Xarray 101 - EarthCODE Tutorials

from pystac.extensions.storage import StorageExtension
from datetime import datetime
from pystac_client import Client as pystac_client
from odc.stac import configure_rio, stac_load
import matplotlib.pyplot as plt

import xarray

What is xarray?¶

Xarray introduces labels in the form of dimensions, coordinates and attributes on top of raw NumPy-like multi-dimensional arrays, which allows for a more intuitive, more concise, and less error-prone developer experience.

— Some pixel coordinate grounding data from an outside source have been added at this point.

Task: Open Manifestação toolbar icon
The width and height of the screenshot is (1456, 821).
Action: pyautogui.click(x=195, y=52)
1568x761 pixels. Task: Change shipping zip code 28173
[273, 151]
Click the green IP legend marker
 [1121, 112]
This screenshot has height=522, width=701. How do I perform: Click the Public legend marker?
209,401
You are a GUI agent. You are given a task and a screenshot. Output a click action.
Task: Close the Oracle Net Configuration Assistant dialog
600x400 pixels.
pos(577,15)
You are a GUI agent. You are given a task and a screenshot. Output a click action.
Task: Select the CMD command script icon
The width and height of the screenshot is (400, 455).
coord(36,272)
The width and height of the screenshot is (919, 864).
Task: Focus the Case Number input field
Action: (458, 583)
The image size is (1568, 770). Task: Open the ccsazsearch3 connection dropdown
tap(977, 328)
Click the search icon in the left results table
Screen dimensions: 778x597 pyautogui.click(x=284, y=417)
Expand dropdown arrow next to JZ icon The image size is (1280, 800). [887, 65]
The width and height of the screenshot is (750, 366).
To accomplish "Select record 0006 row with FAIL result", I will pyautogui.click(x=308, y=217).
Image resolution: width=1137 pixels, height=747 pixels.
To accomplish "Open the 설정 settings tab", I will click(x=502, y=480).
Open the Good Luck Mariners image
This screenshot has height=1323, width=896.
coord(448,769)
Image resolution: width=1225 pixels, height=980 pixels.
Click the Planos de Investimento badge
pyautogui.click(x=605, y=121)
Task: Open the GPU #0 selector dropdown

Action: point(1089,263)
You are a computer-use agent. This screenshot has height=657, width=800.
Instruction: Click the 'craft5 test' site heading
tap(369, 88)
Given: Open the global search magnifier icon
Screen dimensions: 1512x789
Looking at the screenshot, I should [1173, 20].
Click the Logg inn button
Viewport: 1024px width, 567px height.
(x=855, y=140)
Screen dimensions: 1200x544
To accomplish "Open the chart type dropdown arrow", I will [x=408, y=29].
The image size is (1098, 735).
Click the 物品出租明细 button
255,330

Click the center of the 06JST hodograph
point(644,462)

How is xarray structured?¶

Xarray has two core data structures, which build upon and extend the core strengths of NumPy and Pandas libraries. Both data structures are fundamentally N-dimensional:

DataArray is the implementation of a labeled, N-dimensional array. It is an N-D generalization of a Pandas.Series. The name DataArray itself is borrowed from Fernando Perez’s datarray project, which prototyped a similar data structure.
Dataset is a multi-dimensional, in-memory array database. It is a dict-like container of DataArray objects aligned along any number of shared dimensions, and serves a similar purpose in xarray as the pandas.DataFrame.

Data can be read from online sources, as in the example below where we loaded metadata

http_url = "https://s3.waw4-1.cloudferro.com/EarthCODE/OSCAssets/seasfire/seasfire_v0.4.zarr/"

ds = xarray.open_dataset(
	http_url,
	engine='zarr',
    chunks={},
	consolidated=True
	# storage_options = {'token': 'anon'}
)
ds

Accessing Coordinates and Data Variables¶

DataArray, within Datasets, can be accessed through:

the dot notation like Dataset.NameofVariable
or using square brackets, like Dataset[‘NameofVariable’] (NameofVariable needs to be a string so use quotes or double quotes)

ds.latitude

ds.lai

ds[‘lai’] is a one-dimensional xarray.DataArray with dates of type datetime64[ns]

ds['lai']

ds['lai'].attrs

{'aggregation': 'Temporal | mean',
 'creator_notes': 'Seasonality in Nan values for high latitudes, due to seasonality in the data availability',
 'description': 'The MCD15A2H Version 6 Moderate Resolution Imaging Spectroradiometer (MODIS) Level 4, Combined Fraction of Photosynthetically Active Radiation (FPAR), and Leaf Area Index (LAI) product is an 8-day composite dataset with 500 meter pixel size. The algorithm chooses the best pixel available from all the acquisitions of both MODIS sensors located on NASA’s Terra and Aqua satellites from within the 8-day period.LAI is defined as the one-sided green leaf area per unit ground area in broadleaf canopies and as one-half the total needle surface area per unit ground area in coniferous canopies. FPAR is defined as the fraction of incident photosynthetically active radiation (400-700 nm) absorbed by the green elements of a vegetation canopy.',
 'downloaded_from': 'https://lpdaac.usgs.gov/products/mcd15a2hv006/',
 'long_name': 'Leaf Area Index ',
 'provider': 'NASA',
 'units': 'm²/m²'}

Xarray and Memory usage¶

Once a Data Array|Set is opened, xarray loads into memory only the coordinates and all the metadata needed to describe it. The underlying data, the component written into the datastore, are loaded into memory as a NumPy array, only once directly accessed; once in there, it will be kept to avoid re-readings. This brings the fact that it is good practice to have a look to the size of the data before accessing it. A classical mistake is to try loading arrays bigger than the memory with the obvious result of killing a notebook Kernel or Python process. If the dataset does not fit in the available memory, then the only option will be to load it through the chunking; later on, in the tutorial ‘chunking_introduction’, we will introduce this concept.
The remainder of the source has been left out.